Intel-GFX Archive on lore.kernel.org
 help / color / mirror / Atom feed
From: Tvrtko Ursulin <tvrtko.ursulin@linux.intel.com>
To: Chris Wilson <chris@chris-wilson.co.uk>, intel-gfx@lists.freedesktop.org
Subject: Re: [PATCH 07/27] drm/i915: Squash repeated awaits on the same fence
Date: Wed, 26 Apr 2017 13:13:41 +0100	[thread overview]
Message-ID: <7c70131c-e660-556c-e3d6-52fe3dca7ff3@linux.intel.com> (raw)
In-Reply-To: <20170426111849.GP11432@nuc-i3427.alporthouse.com>


On 26/04/2017 12:18, Chris Wilson wrote:
> On Wed, Apr 26, 2017 at 11:54:08AM +0100, Tvrtko Ursulin wrote:
>>>>> +/* struct intel_timeline_sync is a layer of a radixtree that maps a u64 fence
>>>>> + * context id to the last u32 fence seqno waited upon from that context.
>>>>> + * Unlike lib/radixtree it uses a parent pointer that allows traversal back to
>>>>> + * the root. This allows us to access the whole tree via a single pointer
>>>>> + * to the most recently used layer. We expect fence contexts to be dense
>>>>> + * and most reuse to be on the same i915_gem_context but on neighbouring
>>>>> + * engines (i.e. on adjacent contexts) and reuse the same leaf, a very
>>>>> + * effective lookup cache. If the new lookup is not on the same leaf, we
>>>>> + * expect it to be on the neighbouring branch.
>>>>> + *
>>>>> + * A leaf holds an array of u32 seqno, and has height 0. The bitmap field
>>>>> + * allows us to store whether a particular seqno is valid (i.e. allows us
>>>>> + * to distinguish unset from 0).
>>>>> + *
>>>>> + * A branch holds an array of layer pointers, and has height > 0, and always
>>>>> + * has at least 2 layers (either branches or leaves) below it.
>>>>> + *
>>>>> + */
>>>>
>>>> @_@ :)
>>>>
>>>> Ok, so a map of u64 to u32. We can't use IDR or radixtree directly
>>>> because of u64 keys. :( How about a hash table? It would be much
>>>> simpler to review. :) Seriously, if it would perform close enough it
>>>> would be a much much simpler implementation.
>>>
>>> You want a resizable hashtable. rht is appallingly slow, so you want a
>>> custom resizeable ht. They are not as simple as this codewise ;)

→ **Instructions for the task**
In the mailing-list thread about fence awaits, write out the stretch from "In-Reply-To: <20170426111849.GP11432@nuc-i3427.alporthouse.com>" through "from that context.". These records were taken from a separate source.

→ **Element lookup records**
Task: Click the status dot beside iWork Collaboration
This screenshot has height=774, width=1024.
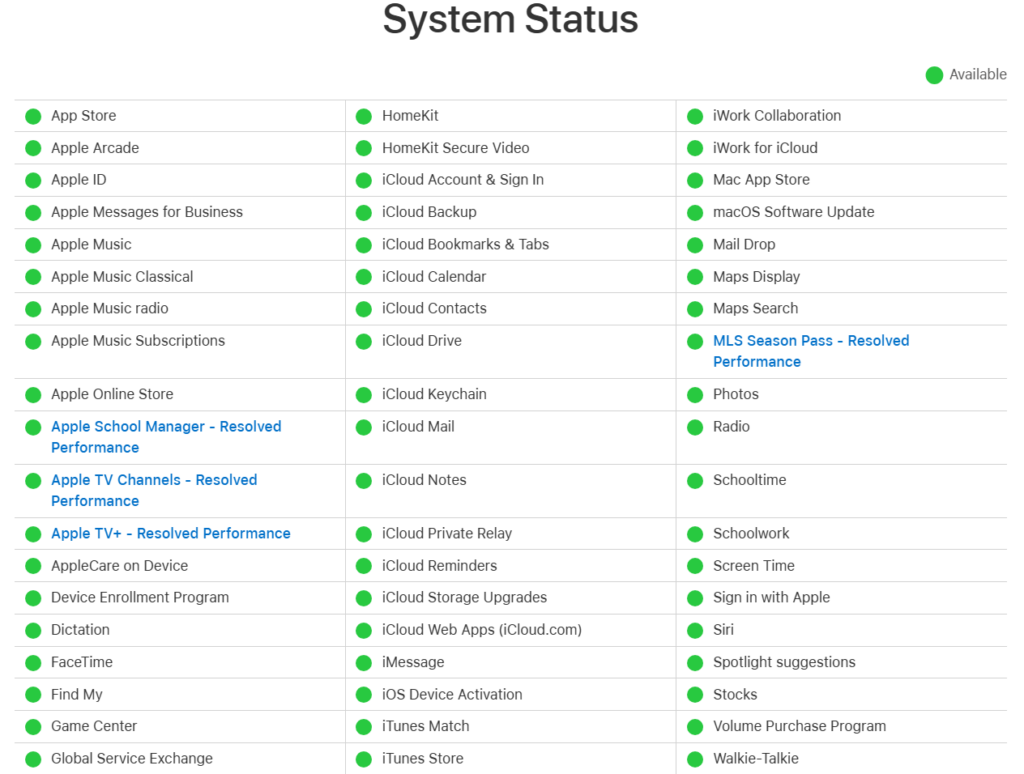Action: pyautogui.click(x=695, y=116)

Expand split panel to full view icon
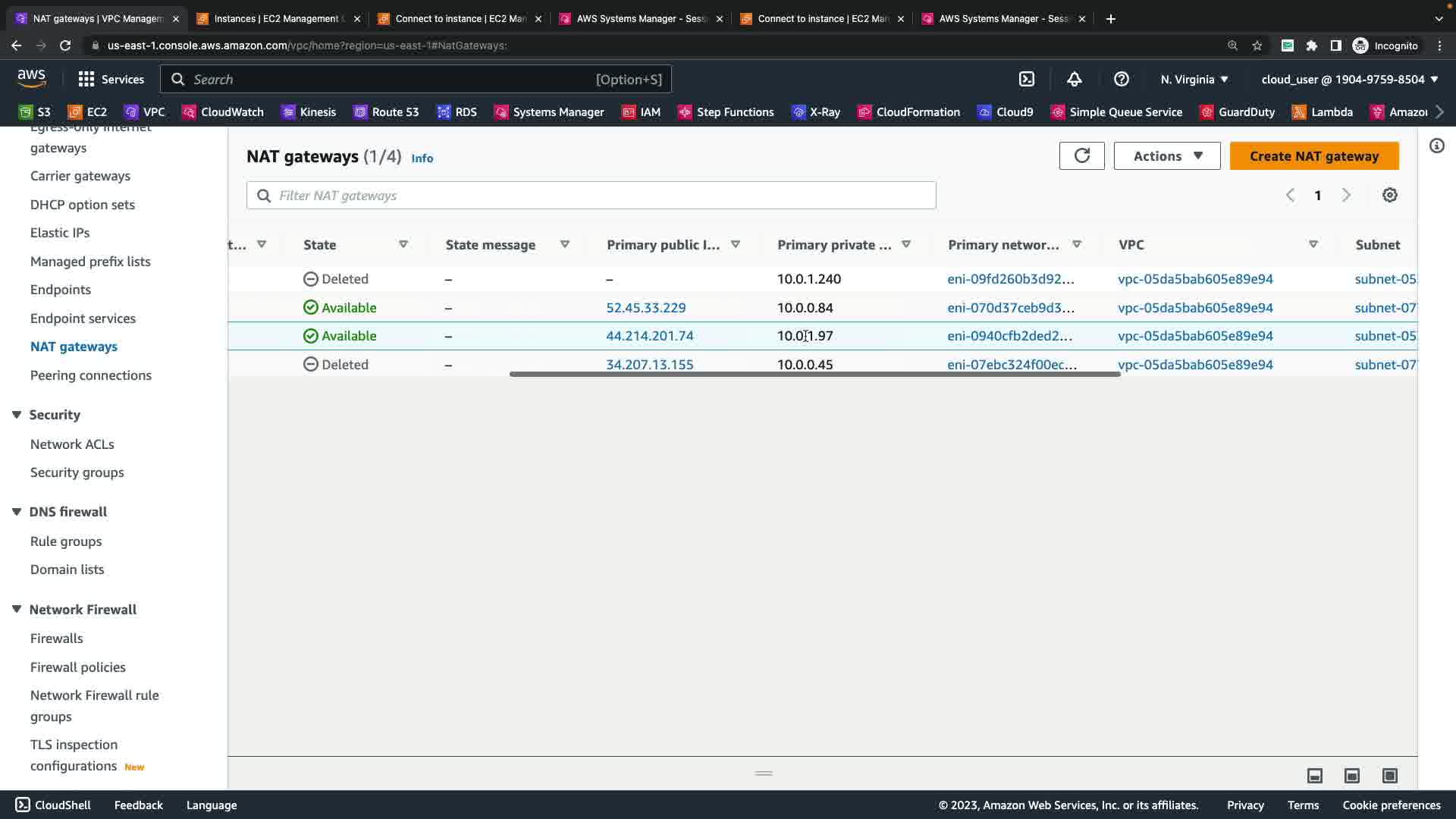point(1389,775)
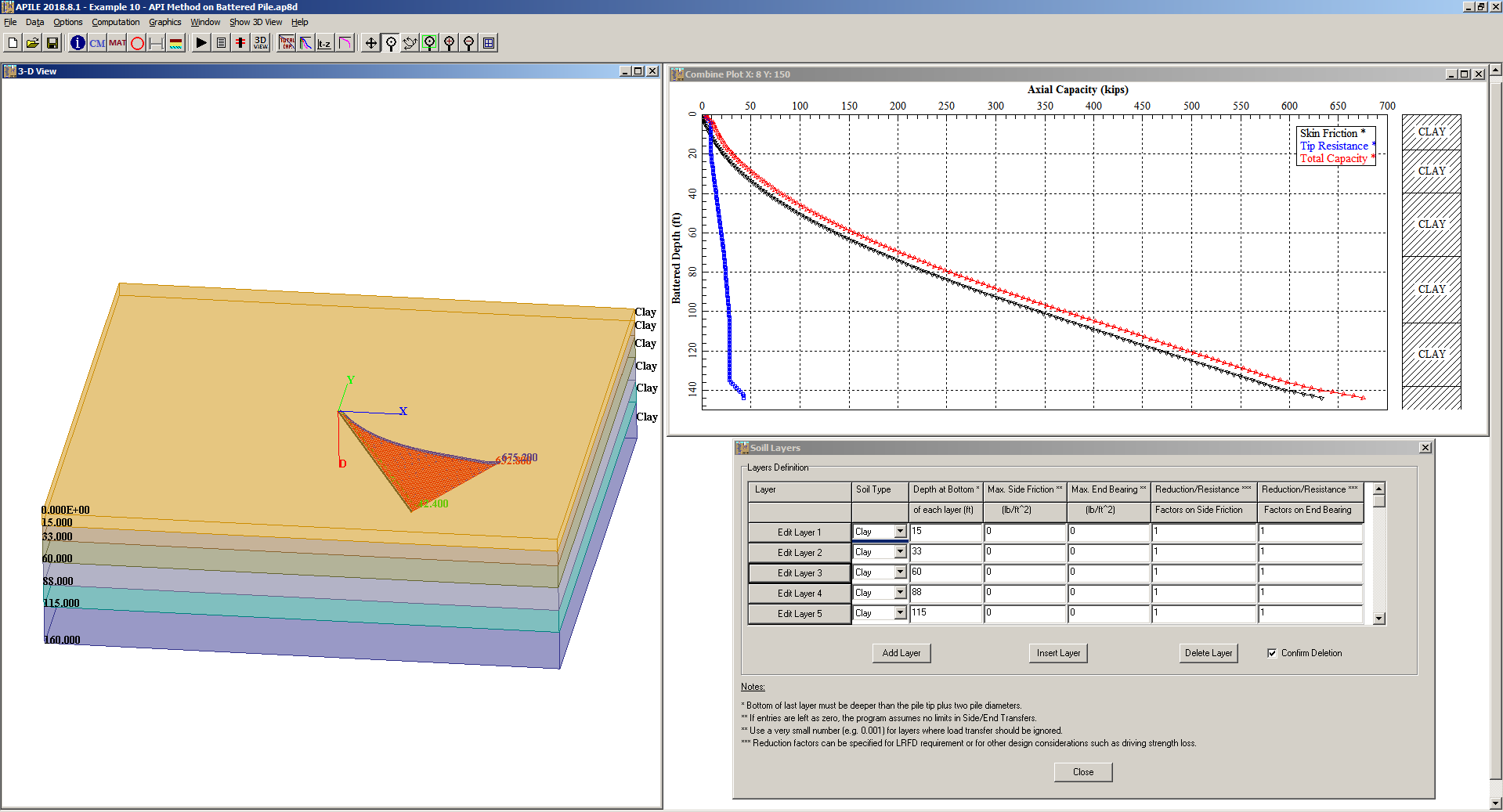Run analysis with the play arrow icon
Image resolution: width=1503 pixels, height=812 pixels.
(201, 43)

→ **Result below**
In-Reply-To: <20170426111849.GP11432@nuc-i3427.alporthouse.com>


On 26/04/2017 12:18, Chris Wilson wrote:
> On Wed, Apr 26, 2017 at 11:54:08AM +0100, Tvrtko Ursulin wrote:
>>>>> +/* struct intel_timeline_sync is a layer of a radixtree that maps a u64 fence
>>>>> + * context id to the last u32 fence seqno waited upon from that context.